— begin SUPPLIED MATERIAL —

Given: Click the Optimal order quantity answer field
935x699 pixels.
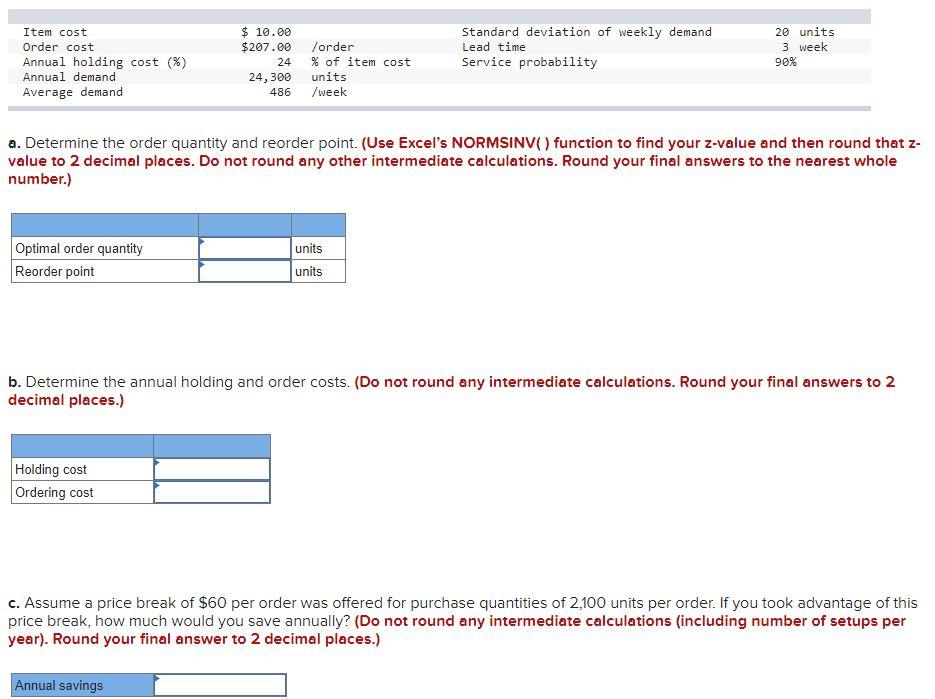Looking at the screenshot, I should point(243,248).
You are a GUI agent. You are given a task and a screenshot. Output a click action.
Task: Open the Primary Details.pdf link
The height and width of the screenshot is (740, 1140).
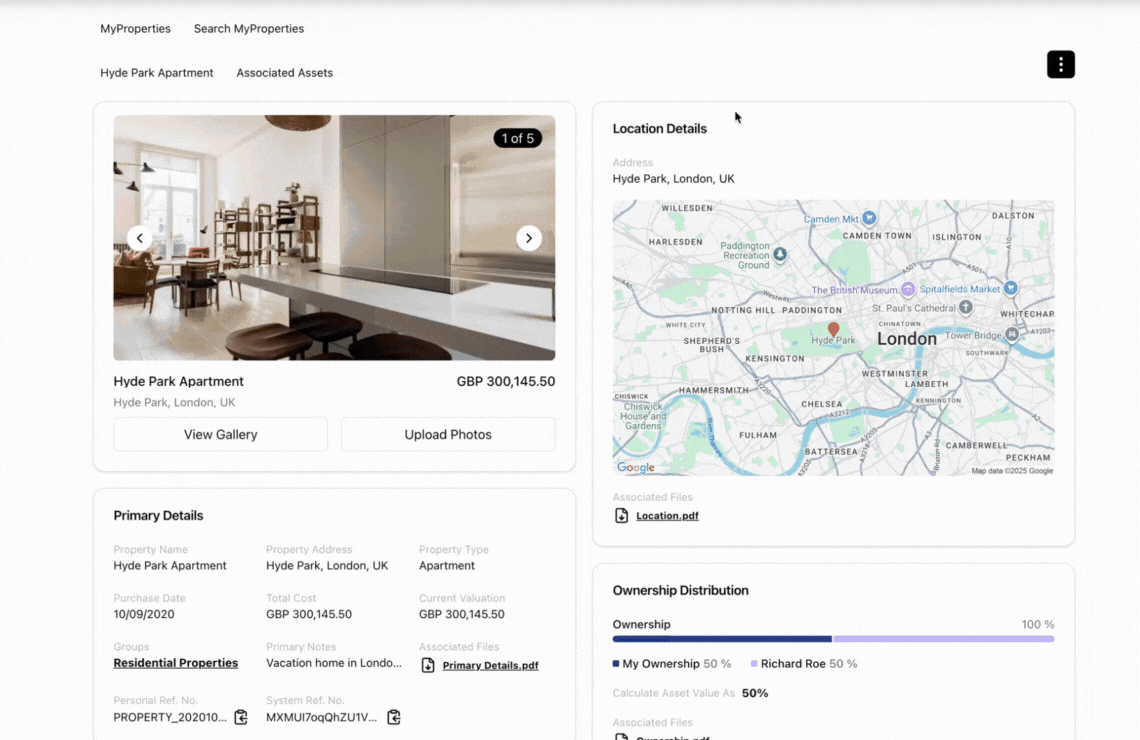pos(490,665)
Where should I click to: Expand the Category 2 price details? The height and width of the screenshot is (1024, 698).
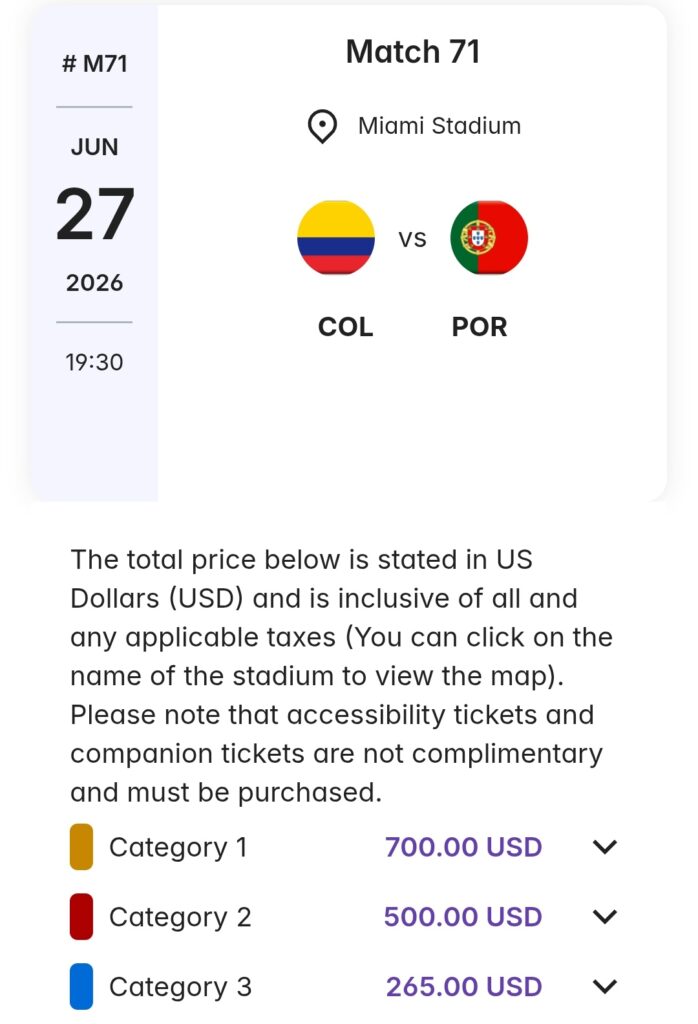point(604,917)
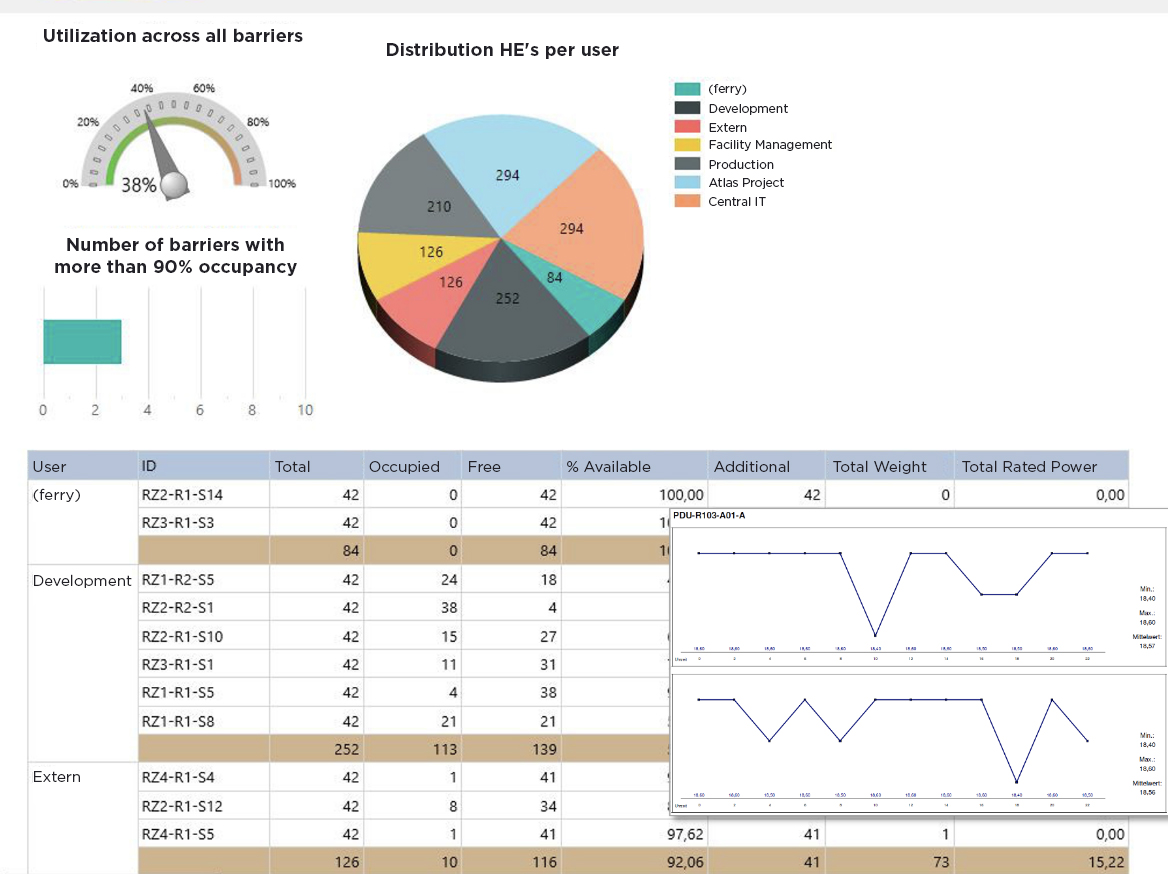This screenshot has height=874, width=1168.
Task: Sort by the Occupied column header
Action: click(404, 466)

— end SUPPLIED MATERIAL —

SET TASK
Write out every line of the records above exactly as they appear, leaving out the pictures.

WRITTEN ANSWER
Given: Click the Optimal order quantity answer field
935x699 pixels.
Looking at the screenshot, I should point(243,248).
You are a GUI agent. You are given a task and a screenshot. Output a click action.
Task: Open the Primary Details.pdf link
The height and width of the screenshot is (740, 1140).
pos(490,665)
Where should I click to: Expand the Category 2 price details? The height and width of the screenshot is (1024, 698).
point(604,917)
This screenshot has height=874, width=1168.
Task: Sort by the Occupied column header
Action: click(404, 466)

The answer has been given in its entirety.